The NHC cone of uncertainty should probably be wider than depicted for Laura, since model solutions for the storm have a wide spread covering much of Texas and Louisiana for potential landfall locations. The trend in the models has been to build the Bermuda high steering Laura farther to west, pushing the storm more westward, towards Texas.
The best-performing model for Laura so far has been the UKMET model, which at all times has out-performed all other models and the official NHC forecast. The UKMET model’s 12Z Sunday forecast predicted a landfall near the Texas/Louisiana border Wednesday night as an intensifying hurricane. It appears that steering currents will keep Laura moving after it comes ashore, so it is unlikely to stall out and produce the type of catastrophic inland rains generated by Harvey in 2017. Instead, storm surge would more likely be the greater threat with Laura.
The role of ocean heat content in Laura’s intensification
In the Gulf of Mexico, the deepest warm water is found in the Loop Current – an ocean current that transports warm Caribbean water through the Yucatan Channel between Cuba and Mexico. The current flows northward into the Gulf of Mexico, then loops southeastward just south of the Florida Keys (where it is called the Florida Current), and then goes just west of the westernmost Bahamas. From there, the waters of the Loop Current flow northward along the U.S. coast and become the Gulf Stream.

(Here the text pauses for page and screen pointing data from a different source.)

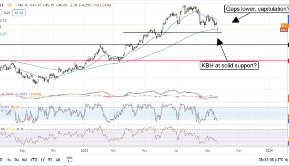Click the red KBH price label

pyautogui.click(x=284, y=29)
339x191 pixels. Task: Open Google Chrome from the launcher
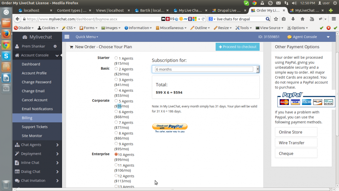click(x=6, y=45)
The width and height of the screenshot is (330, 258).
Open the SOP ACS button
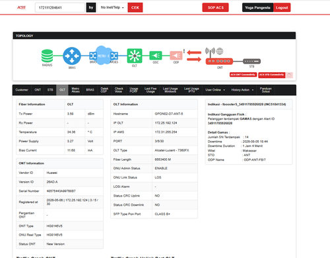click(215, 7)
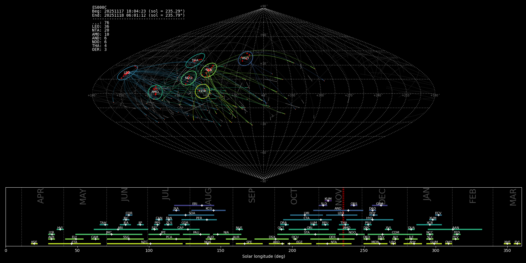The width and height of the screenshot is (526, 263).
Task: Click the THA radiant ellipse on sky map
Action: point(195,60)
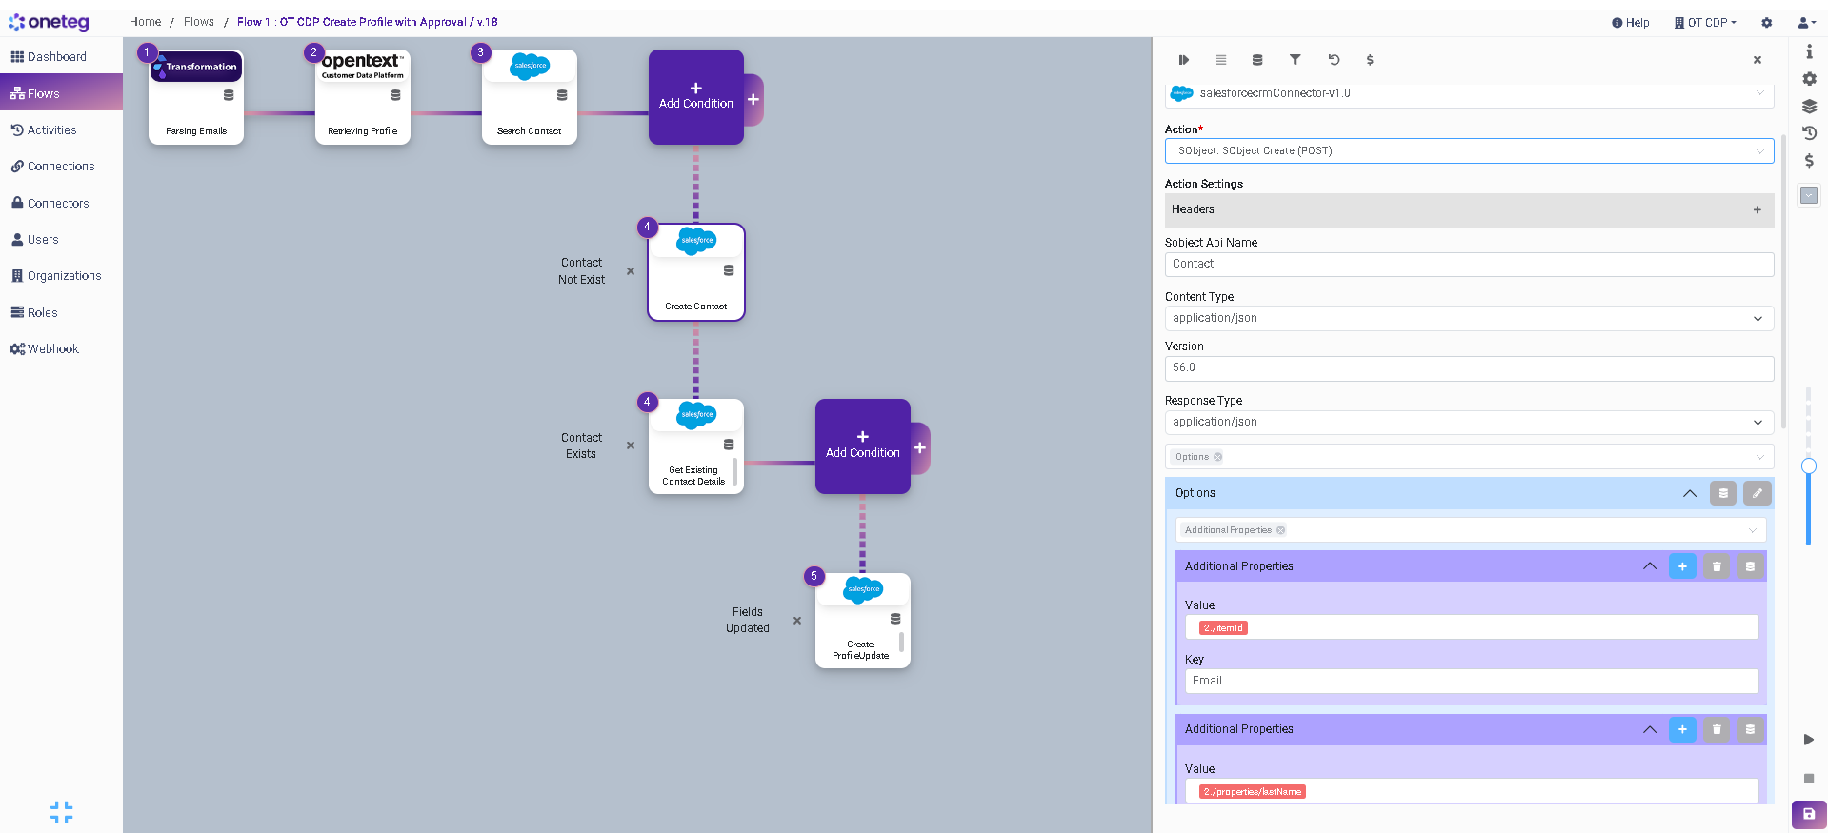
Task: Click the undo/reset icon in panel toolbar
Action: [x=1334, y=60]
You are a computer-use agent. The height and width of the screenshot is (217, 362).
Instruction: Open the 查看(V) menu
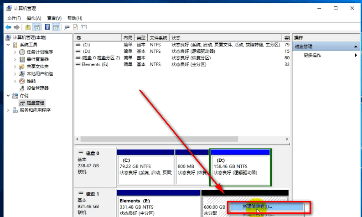54,18
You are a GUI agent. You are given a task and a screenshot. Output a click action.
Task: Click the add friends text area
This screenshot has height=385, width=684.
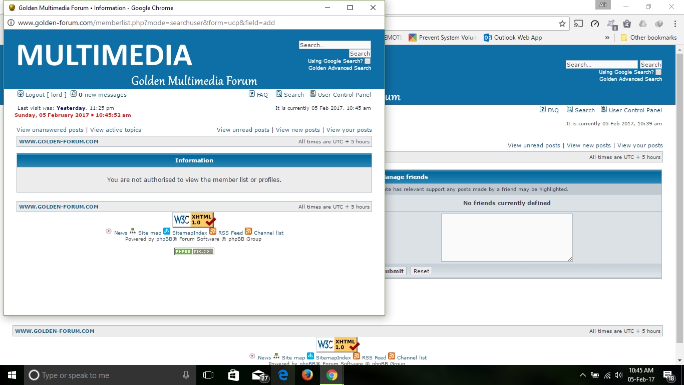[506, 237]
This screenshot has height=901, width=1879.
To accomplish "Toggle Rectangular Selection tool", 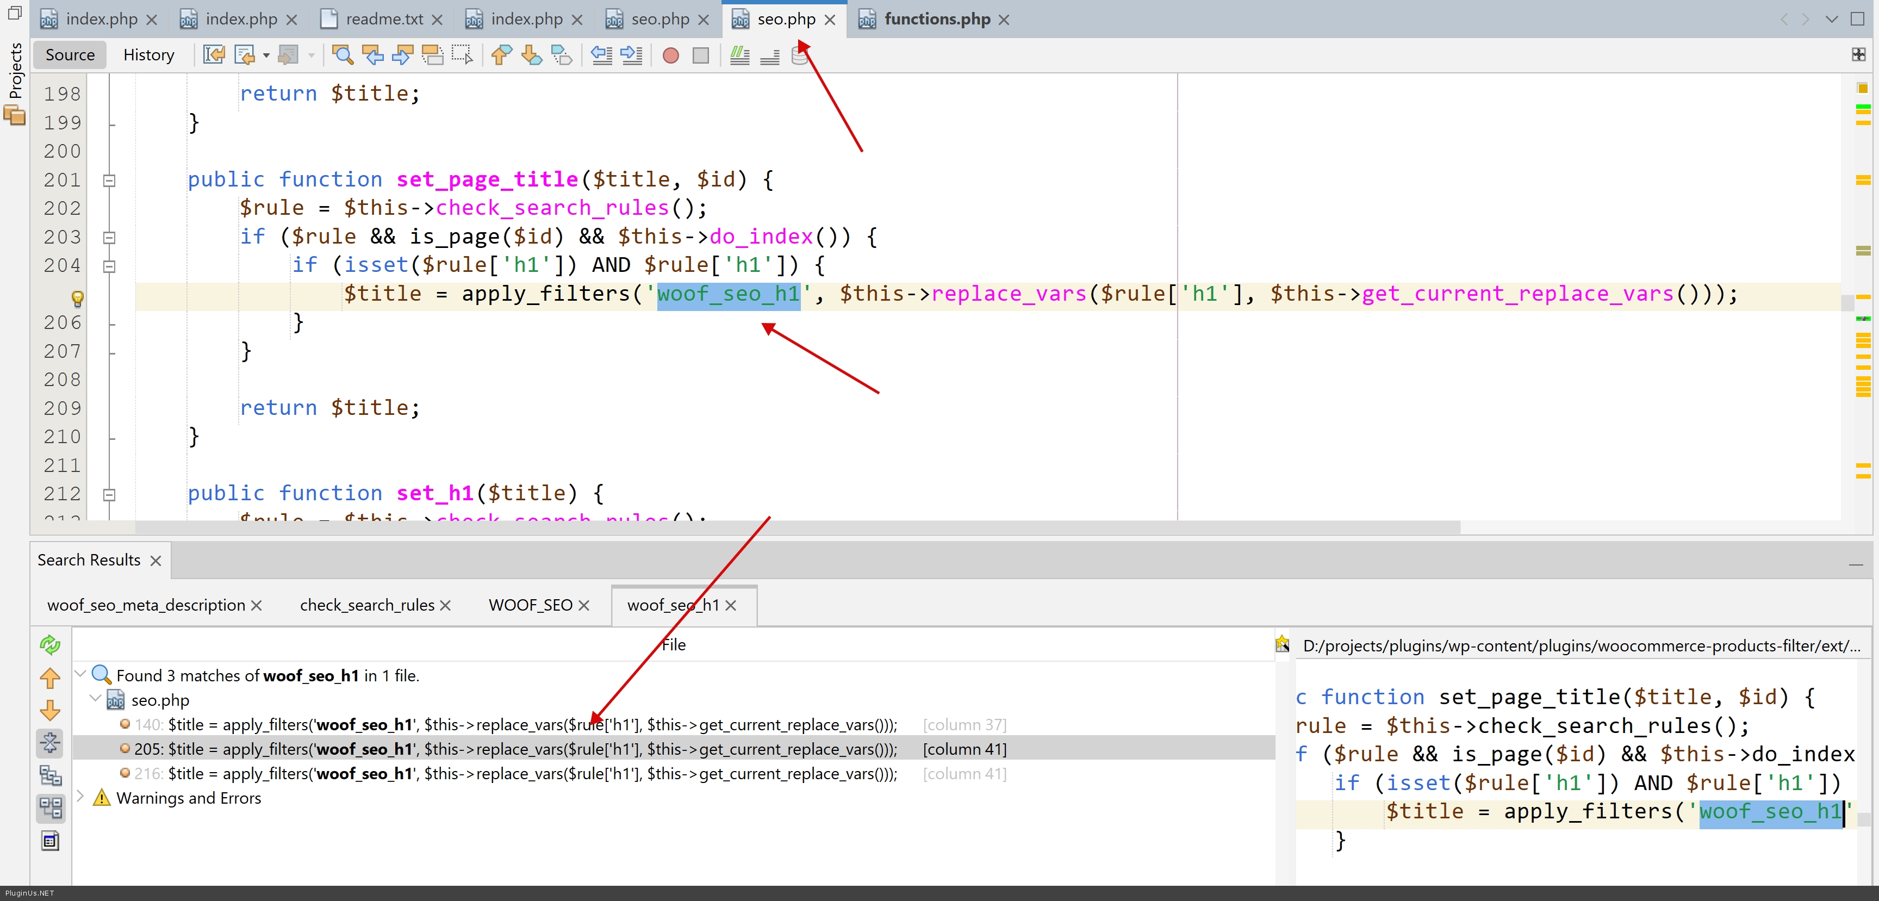I will coord(462,55).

With current speeds flowing at about 1.8 mph (0.8 m/s), the Loop Current is one of the fastest currents in the Atlantic Ocean. The current is about 200 – 300 km (125 – 190 miles) wide, and 800 meters (2,600 feet) deep, and is present in the Gulf of Mexico about 95% of the time. During summer and fall, the Loop Current provides a deep (80 – 150 meter) layer of very warm water that can provide a huge energy source for any hurricanes aspiring to become rapidly intensifying major hurricanes.
The Loop Current commonly bulges out in the northern Gulf of Mexico and sometimes will shed a clockwise rotating ring of warm water that separates from the main current. This ring of warm water slowly drifts west-southwestward towards Texas or Mexico at about 2 – 3 miles per day. This feature is called a “Loop Current ring,” “Loop Current eddy,” or “warm core ring,” and can provide a key source of energy to fuel rapid intensification of hurricanes that cross the Gulf (in addition to the Loop Current itself).
The Loop Current pulsates in a quasi-regular fashion and sheds rings every 6 to 11 months. When a Loop Current eddy breaks off in the Gulf of Mexico at the height of hurricane season, it can lead to a dangerous situation where a vast reservoir of energy is available to any hurricane that might cross over. That is what occurred in 2005, when a Loop Current eddy separated in July, just before Hurricane Katrina passed over and “bombed” into a Category 5 hurricane. The eddy remained in the Gulf and slowly drifted westward during September. Hurricane Rita passed over the same Loop Current eddy three weeks after Katrina, and also explosively deepened to a Category 5 storm.
In 2020, fortunately, no warm Loop Current eddy is present in the central Gulf (though there is a warm eddy in the western Gulf, southeast of the Texas/Mexico border). Instead, a prominent counter-clockwise rotating cool eddy lies in the central Gulf. Passage of Laura over this cool eddy may slow the intensification process. However, once Laura leaves the cool eddy, the storm will have a long stretch of waters with high ocean heat content until landfall, and rapid intensification is a good possibility.
Bob Henson assisted with writing content for this posting.